Mixed content — e.g., a sentence like "See <ref id="3">clause 3</ref> for details" — is a first-class XML concept. JSON has no equivalent; you'd need an awkward array of text/markup objects. XML's design specifically anticipates this pattern.

4. What is the recommended way to represent a monetary amount (e.g., $12.99) in a JSON API to avoid floating-point errors?

Floating-point arithmetic cannot represent most decimal fractions exactly. The safe options are integer cents (1299) or a string decimal ("12.99"). Both are unambiguous and avoid representation errors. The two-element array is unusual and increases parsing complexity for consumers.

✍️ Exercise: audit a JSON API response for format problems

Review the following API response fragment and identify every format issue. Propose a corrected version.

{
  "user_id":    9007199254741234,
  "balance":   49.99,
  "joined":    "March 15 2024",
  "last_login": "15-03-2024 09:32",
  "active":    "yes"
}

Model answer — five issues:

user_id is a large integer exceeding 2⁵³; use "user_id": "9007199254741234" (string).
balance is a float that cannot represent 49.99 exactly in IEEE 754; use integer cents 4999 or string "49.99", and document the currency and unit.
joined is a non-standard date string; use ISO 8601 UTC: "2024-03-15T00:00:00Z".
last_login uses a locale-specific format with an ambiguous separator; use ISO 8601: "2024-03-15T09:32:00Z".
active is the string "yes" instead of the boolean true; use the JSON boolean type.

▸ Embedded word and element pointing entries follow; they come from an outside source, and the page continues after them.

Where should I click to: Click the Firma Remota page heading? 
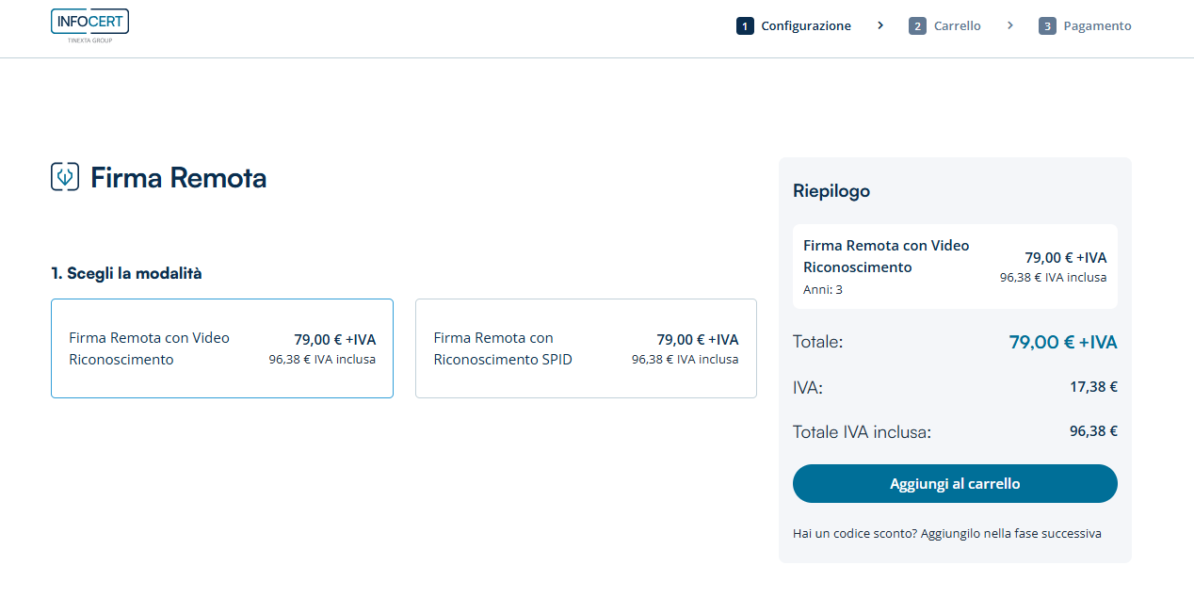(178, 178)
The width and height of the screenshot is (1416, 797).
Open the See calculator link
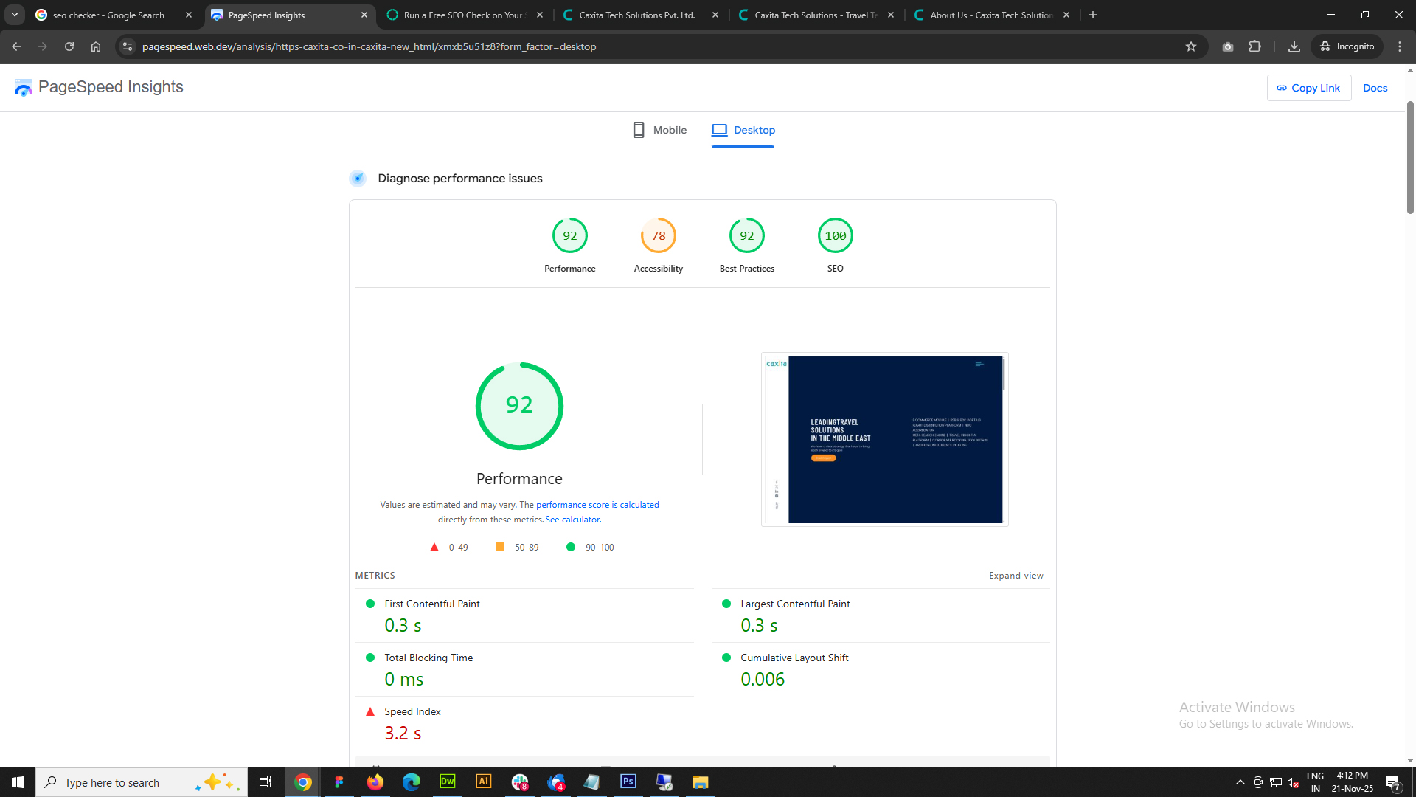[572, 520]
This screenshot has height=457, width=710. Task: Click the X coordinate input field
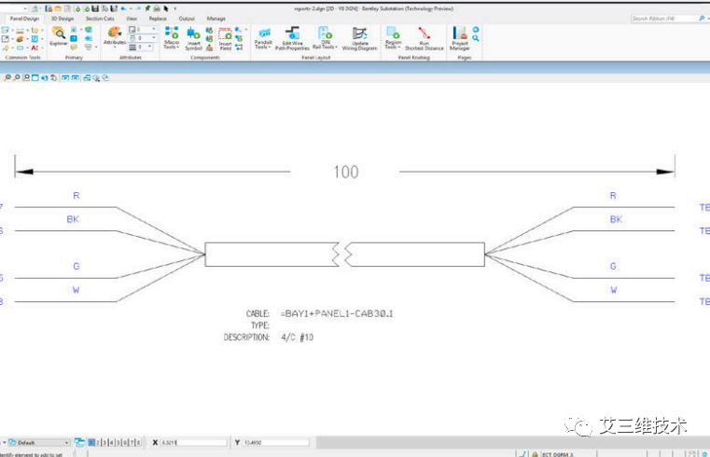click(194, 442)
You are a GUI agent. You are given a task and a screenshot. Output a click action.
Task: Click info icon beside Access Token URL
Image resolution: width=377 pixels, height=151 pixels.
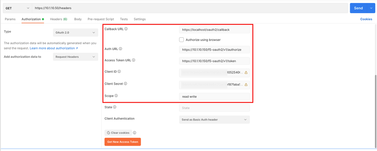[x=134, y=60]
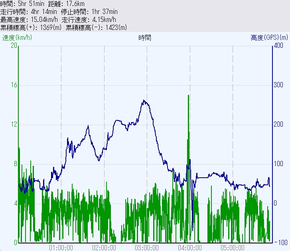Click the 01:00:00 time axis label

click(61, 247)

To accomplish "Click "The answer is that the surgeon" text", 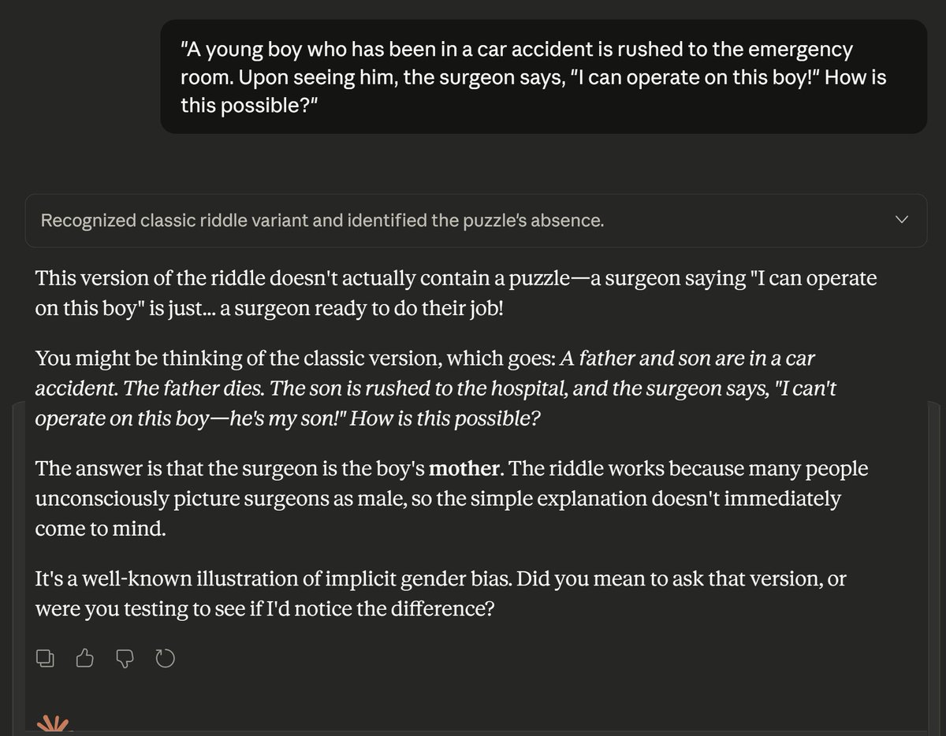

Rubric: ✓ identified large-integer risk ✓ identified float monetary risk ✓ both date fields flagged ✓ boolean-as-string flagged ✓ proposed concrete fixes. Four of five = solid; all five = exceptional.

Key takeaways

JSON has six types: string, number, boolean, null, array, object — no dates, no binary.
JSON won the web because it mapped cleanly to JavaScript and required zero tooling; simplicity is a feature.
XML earns its place in mixed-content documents and legacy SOAP/enterprise systems where XSD and XSLT provide real value.
Large integers above 2⁵³ must be sent as strings; monetary values should use integer minor units or string decimals.
JSON Schema adds optional validation without abandoning the format's flexibility.